Two cloudy, windy planets huddle close together in the early evening sky right now. Venus is low in the west-southwest as the sky begins to darken. It’s the brilliant “evening star,” so you can’t miss it. And tonight, Saturn stands just above it. Saturn is only about one percent as bright as Venus, so it’s more difficult to spot through the twilight. But its proximity to Venus will help you pick it out.

Saturn is the second-largest planet in the solar system — a ball of gas that’s almost 10 times as wide as Earth. It’s topped by clouds that form globe-circling bands. Winds in these bands can reach hundreds of miles per hour.

So can the winds in the upper atmosphere of Venus — and that’s a big puzzler.

Venus is a ball of rock that’s about the same size as Earth. It has a hot, dense atmosphere that’s completely blanketed by clouds.

Clouds at the top of the atmosphere blow around the planet in just four days — an average speed of about 200 miles per hour.

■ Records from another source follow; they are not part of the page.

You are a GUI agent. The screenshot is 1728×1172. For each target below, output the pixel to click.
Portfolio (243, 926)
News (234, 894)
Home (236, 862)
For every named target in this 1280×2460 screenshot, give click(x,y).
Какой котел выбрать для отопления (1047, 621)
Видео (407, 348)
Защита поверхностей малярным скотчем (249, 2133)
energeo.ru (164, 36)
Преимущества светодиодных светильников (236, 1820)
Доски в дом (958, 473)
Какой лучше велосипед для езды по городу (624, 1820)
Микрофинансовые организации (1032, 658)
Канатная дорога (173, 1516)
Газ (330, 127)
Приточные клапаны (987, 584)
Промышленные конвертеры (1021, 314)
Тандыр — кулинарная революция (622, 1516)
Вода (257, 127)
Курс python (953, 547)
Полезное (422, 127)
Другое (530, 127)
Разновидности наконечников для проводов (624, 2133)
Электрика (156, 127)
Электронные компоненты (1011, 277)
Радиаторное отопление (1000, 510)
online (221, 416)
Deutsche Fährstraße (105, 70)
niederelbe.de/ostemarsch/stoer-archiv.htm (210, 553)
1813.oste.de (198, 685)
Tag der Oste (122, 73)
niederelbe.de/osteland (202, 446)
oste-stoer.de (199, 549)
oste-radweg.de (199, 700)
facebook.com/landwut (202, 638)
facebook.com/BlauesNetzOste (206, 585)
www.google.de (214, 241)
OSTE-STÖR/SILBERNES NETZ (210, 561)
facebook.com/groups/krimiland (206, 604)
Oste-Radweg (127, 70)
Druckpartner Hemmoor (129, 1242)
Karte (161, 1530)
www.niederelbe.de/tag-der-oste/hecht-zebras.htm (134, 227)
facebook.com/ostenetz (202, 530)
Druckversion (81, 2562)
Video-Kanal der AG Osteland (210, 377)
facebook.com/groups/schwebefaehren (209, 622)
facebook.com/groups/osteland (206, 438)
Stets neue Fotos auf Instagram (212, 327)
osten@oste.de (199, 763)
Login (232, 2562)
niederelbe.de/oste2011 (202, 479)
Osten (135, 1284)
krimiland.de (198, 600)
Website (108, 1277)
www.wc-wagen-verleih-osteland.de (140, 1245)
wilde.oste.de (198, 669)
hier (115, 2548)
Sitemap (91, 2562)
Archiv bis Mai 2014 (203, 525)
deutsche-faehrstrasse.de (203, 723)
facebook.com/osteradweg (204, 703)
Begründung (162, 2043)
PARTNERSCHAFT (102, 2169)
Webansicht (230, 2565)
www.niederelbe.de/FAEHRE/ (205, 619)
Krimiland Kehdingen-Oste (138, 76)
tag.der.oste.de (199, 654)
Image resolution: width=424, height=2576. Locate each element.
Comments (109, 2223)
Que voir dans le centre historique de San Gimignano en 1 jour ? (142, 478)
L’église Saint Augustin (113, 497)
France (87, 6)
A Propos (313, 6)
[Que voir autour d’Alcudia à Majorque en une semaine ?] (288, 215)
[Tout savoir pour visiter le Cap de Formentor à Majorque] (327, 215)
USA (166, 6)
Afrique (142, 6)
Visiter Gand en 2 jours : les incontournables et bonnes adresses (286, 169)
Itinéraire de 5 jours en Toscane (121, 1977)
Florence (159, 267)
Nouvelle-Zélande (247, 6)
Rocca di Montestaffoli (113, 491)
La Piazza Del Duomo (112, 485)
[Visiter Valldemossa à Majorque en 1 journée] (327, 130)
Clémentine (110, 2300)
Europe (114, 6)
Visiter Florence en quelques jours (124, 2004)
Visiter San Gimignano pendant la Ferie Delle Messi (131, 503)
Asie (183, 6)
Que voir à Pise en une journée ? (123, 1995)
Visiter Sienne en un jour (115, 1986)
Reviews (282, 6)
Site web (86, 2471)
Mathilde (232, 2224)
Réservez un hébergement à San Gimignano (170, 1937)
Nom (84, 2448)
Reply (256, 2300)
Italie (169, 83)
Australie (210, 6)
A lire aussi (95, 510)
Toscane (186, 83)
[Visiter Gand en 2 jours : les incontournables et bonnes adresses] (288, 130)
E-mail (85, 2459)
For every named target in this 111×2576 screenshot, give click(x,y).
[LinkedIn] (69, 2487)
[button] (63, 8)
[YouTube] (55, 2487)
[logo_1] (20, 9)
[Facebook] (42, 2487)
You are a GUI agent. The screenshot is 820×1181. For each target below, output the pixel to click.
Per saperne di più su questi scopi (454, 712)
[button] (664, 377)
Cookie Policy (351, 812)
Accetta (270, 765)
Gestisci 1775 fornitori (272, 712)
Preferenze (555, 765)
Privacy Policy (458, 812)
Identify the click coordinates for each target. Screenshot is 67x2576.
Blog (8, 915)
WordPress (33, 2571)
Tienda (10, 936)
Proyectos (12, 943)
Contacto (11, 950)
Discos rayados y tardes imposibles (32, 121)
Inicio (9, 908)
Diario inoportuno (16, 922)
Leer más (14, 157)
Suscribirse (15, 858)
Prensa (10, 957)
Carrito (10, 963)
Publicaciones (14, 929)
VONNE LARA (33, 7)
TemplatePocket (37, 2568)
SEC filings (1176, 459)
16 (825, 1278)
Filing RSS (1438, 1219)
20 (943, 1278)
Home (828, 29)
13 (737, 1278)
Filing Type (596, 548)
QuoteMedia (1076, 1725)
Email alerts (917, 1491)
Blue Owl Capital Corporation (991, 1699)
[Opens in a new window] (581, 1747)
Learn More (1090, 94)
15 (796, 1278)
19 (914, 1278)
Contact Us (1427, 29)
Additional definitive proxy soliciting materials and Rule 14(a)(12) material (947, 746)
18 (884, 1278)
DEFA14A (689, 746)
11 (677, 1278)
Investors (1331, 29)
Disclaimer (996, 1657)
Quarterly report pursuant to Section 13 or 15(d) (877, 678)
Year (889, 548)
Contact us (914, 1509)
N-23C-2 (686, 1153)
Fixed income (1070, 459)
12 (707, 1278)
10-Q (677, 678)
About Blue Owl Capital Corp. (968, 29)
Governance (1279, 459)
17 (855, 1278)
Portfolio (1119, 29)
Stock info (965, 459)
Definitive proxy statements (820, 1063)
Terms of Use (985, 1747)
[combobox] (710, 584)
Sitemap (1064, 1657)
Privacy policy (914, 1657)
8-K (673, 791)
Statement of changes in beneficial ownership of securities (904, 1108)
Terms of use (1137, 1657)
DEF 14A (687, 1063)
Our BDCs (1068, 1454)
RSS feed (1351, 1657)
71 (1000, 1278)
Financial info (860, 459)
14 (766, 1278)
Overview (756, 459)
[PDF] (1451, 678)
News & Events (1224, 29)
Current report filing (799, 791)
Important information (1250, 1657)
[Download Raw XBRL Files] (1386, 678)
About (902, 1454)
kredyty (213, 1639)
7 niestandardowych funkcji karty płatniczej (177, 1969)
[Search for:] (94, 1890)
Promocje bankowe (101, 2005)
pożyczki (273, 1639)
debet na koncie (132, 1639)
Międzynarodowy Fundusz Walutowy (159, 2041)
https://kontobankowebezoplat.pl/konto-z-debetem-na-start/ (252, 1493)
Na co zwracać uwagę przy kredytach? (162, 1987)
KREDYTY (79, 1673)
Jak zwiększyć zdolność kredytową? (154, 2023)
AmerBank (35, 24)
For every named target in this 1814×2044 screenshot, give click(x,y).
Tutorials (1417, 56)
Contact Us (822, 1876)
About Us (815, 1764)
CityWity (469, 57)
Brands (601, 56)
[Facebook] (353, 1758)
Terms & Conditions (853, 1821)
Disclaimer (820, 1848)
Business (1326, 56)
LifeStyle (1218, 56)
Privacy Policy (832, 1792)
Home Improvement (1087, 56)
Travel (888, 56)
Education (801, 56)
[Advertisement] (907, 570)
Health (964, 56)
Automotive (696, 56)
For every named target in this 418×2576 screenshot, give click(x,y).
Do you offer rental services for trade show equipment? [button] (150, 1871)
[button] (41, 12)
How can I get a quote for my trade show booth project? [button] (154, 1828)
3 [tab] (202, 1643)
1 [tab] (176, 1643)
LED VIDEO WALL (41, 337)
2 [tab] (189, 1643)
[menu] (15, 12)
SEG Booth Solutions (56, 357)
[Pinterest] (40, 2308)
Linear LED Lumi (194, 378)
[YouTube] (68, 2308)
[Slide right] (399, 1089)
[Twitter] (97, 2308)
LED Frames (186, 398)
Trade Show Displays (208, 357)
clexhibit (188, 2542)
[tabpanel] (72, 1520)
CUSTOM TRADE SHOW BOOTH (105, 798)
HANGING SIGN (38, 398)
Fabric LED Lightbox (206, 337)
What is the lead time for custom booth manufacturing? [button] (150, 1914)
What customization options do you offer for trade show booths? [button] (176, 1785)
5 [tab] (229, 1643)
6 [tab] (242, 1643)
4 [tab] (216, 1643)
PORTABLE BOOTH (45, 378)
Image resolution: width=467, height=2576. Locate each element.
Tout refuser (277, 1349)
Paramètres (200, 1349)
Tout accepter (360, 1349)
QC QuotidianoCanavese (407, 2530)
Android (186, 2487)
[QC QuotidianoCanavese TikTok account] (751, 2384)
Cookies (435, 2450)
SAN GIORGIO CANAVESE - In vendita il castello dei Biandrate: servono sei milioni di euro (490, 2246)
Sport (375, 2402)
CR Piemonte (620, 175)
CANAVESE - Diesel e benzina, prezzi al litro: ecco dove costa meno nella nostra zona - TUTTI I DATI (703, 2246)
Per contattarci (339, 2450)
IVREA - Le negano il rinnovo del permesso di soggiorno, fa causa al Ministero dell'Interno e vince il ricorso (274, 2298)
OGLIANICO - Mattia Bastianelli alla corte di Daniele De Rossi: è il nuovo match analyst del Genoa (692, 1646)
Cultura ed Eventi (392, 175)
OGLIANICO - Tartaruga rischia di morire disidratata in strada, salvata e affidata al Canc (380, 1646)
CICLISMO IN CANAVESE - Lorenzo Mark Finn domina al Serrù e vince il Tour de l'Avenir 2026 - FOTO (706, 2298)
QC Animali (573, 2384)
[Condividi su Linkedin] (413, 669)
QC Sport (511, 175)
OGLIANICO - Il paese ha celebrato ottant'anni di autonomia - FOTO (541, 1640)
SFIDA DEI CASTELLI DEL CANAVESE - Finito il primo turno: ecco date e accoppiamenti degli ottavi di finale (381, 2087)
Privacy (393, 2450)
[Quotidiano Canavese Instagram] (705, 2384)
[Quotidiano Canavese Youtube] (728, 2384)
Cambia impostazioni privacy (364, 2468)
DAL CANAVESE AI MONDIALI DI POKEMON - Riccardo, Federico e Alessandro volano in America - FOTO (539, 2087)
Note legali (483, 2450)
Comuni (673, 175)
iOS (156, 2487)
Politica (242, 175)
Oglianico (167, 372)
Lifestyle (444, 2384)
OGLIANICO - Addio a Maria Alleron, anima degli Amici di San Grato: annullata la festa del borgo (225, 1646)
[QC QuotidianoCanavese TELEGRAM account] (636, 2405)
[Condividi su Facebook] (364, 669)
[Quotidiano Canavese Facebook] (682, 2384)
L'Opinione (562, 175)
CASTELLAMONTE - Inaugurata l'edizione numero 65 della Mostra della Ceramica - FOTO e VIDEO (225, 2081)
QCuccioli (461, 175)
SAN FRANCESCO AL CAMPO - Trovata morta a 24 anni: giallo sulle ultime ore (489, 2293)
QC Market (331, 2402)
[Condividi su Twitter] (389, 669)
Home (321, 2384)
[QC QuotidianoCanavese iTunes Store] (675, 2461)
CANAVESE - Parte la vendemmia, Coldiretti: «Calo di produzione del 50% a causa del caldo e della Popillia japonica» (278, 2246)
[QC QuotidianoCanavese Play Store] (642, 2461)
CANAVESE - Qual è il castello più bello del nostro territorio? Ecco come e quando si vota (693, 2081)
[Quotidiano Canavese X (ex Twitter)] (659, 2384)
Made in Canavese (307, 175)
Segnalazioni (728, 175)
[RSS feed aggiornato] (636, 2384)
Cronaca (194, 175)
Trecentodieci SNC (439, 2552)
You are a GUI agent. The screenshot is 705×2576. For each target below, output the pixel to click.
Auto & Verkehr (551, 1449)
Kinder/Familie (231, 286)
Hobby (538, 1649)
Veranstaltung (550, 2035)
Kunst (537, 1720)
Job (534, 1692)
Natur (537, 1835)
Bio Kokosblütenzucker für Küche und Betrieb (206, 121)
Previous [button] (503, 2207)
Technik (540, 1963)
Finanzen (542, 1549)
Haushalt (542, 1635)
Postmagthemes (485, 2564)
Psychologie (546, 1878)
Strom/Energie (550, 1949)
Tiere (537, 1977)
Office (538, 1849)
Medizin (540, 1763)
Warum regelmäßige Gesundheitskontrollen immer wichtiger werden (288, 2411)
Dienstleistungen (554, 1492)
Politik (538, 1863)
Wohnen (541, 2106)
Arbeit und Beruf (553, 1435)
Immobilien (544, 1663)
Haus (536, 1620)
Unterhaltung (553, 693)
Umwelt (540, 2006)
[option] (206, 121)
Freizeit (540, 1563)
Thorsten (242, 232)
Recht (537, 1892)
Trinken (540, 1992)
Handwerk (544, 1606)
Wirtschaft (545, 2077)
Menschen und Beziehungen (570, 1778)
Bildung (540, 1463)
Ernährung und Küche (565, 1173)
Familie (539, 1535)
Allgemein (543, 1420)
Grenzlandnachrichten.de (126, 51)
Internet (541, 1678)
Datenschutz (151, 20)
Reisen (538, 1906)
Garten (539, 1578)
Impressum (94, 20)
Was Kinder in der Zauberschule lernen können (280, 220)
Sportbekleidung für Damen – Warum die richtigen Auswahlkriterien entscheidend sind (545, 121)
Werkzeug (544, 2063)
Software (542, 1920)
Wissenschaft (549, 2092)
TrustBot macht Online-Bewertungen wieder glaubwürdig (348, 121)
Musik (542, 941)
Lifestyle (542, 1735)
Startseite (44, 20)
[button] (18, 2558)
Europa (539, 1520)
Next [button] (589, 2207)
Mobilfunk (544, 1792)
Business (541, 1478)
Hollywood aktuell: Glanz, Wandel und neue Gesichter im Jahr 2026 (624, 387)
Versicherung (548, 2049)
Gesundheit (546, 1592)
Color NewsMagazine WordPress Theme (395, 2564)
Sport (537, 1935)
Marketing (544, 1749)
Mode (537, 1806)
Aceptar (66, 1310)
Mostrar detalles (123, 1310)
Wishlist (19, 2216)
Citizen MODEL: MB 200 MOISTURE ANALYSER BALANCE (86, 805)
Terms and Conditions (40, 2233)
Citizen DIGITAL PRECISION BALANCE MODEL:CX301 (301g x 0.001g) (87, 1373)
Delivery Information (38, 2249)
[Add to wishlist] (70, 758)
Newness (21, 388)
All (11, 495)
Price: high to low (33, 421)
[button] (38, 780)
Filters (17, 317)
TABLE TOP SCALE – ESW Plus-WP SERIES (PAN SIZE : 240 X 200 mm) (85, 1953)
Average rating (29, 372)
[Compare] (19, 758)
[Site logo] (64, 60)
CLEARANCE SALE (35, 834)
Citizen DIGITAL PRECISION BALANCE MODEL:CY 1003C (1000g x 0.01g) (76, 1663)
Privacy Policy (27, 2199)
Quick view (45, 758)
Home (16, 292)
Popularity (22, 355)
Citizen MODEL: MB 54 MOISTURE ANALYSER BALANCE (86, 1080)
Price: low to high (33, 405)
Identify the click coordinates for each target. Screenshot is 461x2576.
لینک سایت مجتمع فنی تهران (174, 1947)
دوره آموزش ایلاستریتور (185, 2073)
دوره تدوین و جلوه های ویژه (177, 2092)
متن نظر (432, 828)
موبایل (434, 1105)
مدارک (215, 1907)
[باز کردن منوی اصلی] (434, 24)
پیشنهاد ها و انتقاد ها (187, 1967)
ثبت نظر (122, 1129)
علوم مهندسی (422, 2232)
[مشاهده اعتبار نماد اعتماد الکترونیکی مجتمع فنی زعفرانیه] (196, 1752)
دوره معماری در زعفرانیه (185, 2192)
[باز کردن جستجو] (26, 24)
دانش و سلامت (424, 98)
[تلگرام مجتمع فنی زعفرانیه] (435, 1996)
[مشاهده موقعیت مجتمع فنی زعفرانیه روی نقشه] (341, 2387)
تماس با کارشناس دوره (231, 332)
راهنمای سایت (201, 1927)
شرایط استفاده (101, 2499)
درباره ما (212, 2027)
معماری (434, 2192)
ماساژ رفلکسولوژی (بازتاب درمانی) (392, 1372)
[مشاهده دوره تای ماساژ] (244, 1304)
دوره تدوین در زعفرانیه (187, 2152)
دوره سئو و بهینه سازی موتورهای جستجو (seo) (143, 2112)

Yet it takes about eight months for Venus to make one turn on its axis. That’s the equivalent of clouds blowing all the way around Earth in just a few minutes. So far, though, scientists can’t explain why Venus’s clouds move so fast.

To complicate the picture, the speed is increasing. The Venus Express spacecraft has shown that the average wind speed around the planet’s middle has jumped by about 60 miles per hour since 2006 — adding to the mystery of Venus’s windy skies.